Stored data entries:
········

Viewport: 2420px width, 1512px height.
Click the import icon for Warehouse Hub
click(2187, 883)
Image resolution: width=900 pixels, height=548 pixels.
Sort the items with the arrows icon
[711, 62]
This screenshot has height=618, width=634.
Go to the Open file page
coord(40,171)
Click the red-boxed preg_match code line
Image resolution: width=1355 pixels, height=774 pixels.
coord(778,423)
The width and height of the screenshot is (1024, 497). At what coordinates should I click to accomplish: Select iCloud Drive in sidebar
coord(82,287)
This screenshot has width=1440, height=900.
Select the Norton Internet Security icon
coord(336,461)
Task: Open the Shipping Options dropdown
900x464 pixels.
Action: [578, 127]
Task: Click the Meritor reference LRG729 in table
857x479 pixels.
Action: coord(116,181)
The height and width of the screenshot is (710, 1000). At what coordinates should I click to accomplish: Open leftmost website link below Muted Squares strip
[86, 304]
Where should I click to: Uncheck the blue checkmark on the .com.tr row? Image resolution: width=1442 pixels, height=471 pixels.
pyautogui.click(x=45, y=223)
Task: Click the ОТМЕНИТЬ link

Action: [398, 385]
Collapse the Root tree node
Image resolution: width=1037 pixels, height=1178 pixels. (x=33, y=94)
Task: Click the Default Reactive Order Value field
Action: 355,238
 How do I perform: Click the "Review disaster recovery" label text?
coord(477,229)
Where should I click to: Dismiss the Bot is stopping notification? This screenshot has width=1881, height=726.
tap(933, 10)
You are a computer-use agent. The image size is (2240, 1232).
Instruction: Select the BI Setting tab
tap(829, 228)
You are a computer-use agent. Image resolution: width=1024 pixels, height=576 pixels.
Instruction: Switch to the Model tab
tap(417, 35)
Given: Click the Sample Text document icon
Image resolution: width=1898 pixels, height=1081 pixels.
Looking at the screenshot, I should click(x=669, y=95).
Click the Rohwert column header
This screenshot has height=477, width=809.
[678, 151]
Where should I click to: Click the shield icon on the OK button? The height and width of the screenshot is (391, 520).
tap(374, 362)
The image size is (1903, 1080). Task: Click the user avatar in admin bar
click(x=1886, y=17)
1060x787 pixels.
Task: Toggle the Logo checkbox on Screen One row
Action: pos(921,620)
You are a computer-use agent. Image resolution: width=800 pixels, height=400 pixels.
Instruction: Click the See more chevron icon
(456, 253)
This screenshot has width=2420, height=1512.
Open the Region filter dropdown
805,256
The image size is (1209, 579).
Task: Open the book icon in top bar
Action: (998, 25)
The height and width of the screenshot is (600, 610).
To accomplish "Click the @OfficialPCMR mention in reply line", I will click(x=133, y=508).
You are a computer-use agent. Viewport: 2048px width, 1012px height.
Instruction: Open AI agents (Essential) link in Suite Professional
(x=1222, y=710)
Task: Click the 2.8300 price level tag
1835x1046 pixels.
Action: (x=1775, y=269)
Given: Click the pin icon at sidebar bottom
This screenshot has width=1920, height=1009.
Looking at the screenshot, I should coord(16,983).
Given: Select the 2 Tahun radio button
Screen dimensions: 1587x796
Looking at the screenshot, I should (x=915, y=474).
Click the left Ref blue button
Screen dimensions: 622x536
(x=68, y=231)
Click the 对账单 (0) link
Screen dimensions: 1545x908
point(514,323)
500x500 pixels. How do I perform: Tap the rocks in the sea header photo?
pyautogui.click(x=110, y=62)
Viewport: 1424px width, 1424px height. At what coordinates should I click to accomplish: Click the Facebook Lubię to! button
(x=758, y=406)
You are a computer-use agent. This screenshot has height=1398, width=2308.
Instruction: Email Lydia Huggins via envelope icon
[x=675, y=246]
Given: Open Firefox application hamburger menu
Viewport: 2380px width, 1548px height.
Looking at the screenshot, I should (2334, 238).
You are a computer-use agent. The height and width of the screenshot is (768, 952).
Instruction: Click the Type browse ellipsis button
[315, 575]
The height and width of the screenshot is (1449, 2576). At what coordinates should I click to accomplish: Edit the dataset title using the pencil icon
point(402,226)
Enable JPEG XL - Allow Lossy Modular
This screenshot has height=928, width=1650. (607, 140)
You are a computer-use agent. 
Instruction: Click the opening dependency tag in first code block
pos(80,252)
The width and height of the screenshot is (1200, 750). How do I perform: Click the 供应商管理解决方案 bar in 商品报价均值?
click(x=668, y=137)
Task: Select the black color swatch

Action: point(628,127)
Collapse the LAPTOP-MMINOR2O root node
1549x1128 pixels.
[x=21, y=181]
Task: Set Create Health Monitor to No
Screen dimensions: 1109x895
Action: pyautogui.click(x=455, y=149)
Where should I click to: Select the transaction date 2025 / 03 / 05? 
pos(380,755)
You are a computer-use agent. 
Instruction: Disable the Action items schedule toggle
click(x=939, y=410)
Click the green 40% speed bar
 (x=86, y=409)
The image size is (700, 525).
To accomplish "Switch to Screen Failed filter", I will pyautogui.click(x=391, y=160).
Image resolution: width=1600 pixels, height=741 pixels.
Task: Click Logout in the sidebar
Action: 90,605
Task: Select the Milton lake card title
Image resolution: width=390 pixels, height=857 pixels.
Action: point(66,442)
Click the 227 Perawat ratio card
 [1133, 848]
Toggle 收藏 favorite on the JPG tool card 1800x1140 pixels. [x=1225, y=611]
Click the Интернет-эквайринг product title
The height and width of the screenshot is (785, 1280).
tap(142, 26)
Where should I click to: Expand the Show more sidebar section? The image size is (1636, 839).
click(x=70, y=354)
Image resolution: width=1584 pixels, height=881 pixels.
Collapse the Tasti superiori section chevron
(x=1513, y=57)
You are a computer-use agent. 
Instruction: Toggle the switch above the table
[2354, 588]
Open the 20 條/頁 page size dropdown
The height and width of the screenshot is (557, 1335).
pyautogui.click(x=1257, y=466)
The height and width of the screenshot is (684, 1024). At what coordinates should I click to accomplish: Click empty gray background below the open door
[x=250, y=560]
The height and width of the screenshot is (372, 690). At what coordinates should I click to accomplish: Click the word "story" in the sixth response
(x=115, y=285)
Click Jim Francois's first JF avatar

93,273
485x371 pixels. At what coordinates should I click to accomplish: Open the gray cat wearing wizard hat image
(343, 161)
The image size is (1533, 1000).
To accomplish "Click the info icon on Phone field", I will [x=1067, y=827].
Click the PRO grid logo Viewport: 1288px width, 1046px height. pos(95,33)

········

▶ [WRITTEN EXERCISE] Please copy the rows above, from the line holding "500x500 pixels. How" through the line holding "This screenshot has height=928, width=1650.", inclusive, keeping every character as it is.

▶ [RESPONSE TO THE TASK]
500x500 pixels. How do I perform: Tap the rocks in the sea header photo?
pyautogui.click(x=110, y=62)
Viewport: 1424px width, 1424px height. At what coordinates should I click to accomplish: Click the Facebook Lubię to! button
(x=758, y=406)
You are a computer-use agent. This screenshot has height=1398, width=2308.
Instruction: Email Lydia Huggins via envelope icon
[x=675, y=246]
Given: Open Firefox application hamburger menu
Viewport: 2380px width, 1548px height.
Looking at the screenshot, I should (2334, 238).
You are a computer-use agent. The height and width of the screenshot is (768, 952).
Instruction: Click the Type browse ellipsis button
[315, 575]
The height and width of the screenshot is (1449, 2576). At what coordinates should I click to accomplish: Edit the dataset title using the pencil icon
point(402,226)
Enable JPEG XL - Allow Lossy Modular
This screenshot has height=928, width=1650. (607, 140)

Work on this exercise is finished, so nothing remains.